たった一人の、夜に。
バーベキューもお開きになり、騒ぎもようやく落ち着きを見せた。夜が深くなると、村はすっかり静けさを取り戻す。先程までの喧騒が嘘のように、風と虫の音だけが、ゆるやかに流れている。
セレナはひとり、灯を落とした自室で窓辺に腰掛けていた。
手には、カイが置いていったハーブティー。香りは落ち着くのに、味は苦い。ずっと昔から、セレナが好んでいる味。

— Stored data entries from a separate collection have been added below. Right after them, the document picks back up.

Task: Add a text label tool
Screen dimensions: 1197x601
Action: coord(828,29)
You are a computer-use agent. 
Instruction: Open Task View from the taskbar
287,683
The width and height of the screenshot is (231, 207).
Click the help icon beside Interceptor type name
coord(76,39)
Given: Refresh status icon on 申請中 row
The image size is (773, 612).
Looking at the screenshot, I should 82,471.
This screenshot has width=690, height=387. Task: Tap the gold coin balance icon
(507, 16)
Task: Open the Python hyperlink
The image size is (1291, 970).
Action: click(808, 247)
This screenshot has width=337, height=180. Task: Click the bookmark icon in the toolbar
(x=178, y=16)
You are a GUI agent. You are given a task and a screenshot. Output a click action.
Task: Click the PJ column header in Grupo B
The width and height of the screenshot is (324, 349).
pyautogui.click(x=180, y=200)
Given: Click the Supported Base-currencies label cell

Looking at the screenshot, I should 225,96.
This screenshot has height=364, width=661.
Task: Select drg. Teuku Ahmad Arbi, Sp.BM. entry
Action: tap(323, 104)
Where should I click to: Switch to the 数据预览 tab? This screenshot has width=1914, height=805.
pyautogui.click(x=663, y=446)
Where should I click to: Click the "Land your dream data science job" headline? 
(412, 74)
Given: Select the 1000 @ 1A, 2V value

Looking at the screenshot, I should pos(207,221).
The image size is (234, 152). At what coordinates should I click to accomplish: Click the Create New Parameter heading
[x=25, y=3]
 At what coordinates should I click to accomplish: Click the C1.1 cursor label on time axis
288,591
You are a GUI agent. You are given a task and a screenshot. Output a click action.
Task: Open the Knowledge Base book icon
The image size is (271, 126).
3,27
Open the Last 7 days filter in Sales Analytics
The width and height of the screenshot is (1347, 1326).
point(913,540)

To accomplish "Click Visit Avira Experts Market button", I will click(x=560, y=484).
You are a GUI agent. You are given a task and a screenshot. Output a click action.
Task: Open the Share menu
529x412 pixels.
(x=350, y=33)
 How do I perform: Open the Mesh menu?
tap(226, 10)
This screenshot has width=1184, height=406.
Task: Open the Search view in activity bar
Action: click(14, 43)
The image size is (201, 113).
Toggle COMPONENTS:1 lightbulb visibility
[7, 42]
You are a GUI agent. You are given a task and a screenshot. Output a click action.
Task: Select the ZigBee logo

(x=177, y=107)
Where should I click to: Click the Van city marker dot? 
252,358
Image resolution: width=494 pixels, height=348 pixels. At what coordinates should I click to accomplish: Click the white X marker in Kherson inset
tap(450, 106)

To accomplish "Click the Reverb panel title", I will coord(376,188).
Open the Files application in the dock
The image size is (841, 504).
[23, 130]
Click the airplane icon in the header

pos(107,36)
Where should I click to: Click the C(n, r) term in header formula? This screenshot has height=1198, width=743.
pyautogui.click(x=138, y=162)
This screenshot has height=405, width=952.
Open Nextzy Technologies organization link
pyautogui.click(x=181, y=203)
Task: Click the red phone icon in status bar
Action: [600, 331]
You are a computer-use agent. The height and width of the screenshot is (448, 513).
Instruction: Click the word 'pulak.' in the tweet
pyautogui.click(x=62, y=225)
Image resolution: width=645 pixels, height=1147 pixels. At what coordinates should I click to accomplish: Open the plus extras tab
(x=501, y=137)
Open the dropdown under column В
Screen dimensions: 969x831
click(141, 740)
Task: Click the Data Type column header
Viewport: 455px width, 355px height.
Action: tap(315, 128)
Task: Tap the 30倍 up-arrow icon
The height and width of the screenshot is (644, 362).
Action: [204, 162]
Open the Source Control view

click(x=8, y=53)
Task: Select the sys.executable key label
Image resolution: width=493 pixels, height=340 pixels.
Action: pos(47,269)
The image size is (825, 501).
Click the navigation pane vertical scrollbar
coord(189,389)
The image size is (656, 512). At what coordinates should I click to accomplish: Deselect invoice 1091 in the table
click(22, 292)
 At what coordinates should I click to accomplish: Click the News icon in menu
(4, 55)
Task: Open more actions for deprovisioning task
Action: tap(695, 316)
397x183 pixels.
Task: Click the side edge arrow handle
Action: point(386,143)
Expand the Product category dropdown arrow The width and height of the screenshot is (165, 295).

暖炉の中の炭が赤く灯っている。カップの中の湯も、もうぬるくなっていた。
「…………」
誰もいない。
誰も見ていない。
ずっと無表情だった顔に、ほんのわずかに影がさした。
「……?」
ぽつりと、声が漏れた。
「おかしいな……」
思ったより、心が、静かじゃない。
ずっとこうなると思っていた。
何百年も、何千年も、何度も何度も周りを見送ってきた。
そのたびに「またひとりか」と思って、でもそれなりに納得して、乗り越えて。
そうやって生きてきたのだ。
だから、自分の番が来たと分かったときは、嬉しかった。
ようやく皆に追いつける。
そのときが来たら、笑って旅立とう。
……そう、思っていた。
「けど……」
セレナは、手に持ったカップを見つめた。いつだったか、村の子供がプレゼントしてくれたそれは、随分長い間使っていたせいか、ところどころ塗装が剥げ、色あせている。
中の水面が、かすかに震えていた。
なにかが、ざわざわと、セレナの胸の奥でうごめいていた。
セレナは、静かに、溜息を零す。
「…こんなふうになるなんて、思っていなかった」
少し目を伏せる。
炭の灯が、ふわりとゆらめいた。
誰もいない部屋の中で。
声に出すにはまだ早い気がして。
でも、胸の中には、
ゆっくりと浮かび上がってくる輪郭があった。
それは──
まだ誰にも聞かれてはならない、
けれど確かに“ここにある”という実感。
「……おかしいな」
ぽつりと、もう一度つぶやく。
それきり、セレナは言葉を口にしなかった。
ただ、無表情のまま。
いつもと同じ、何も変わらない顔で、
小さな、言葉にならない揺れを抱えていた。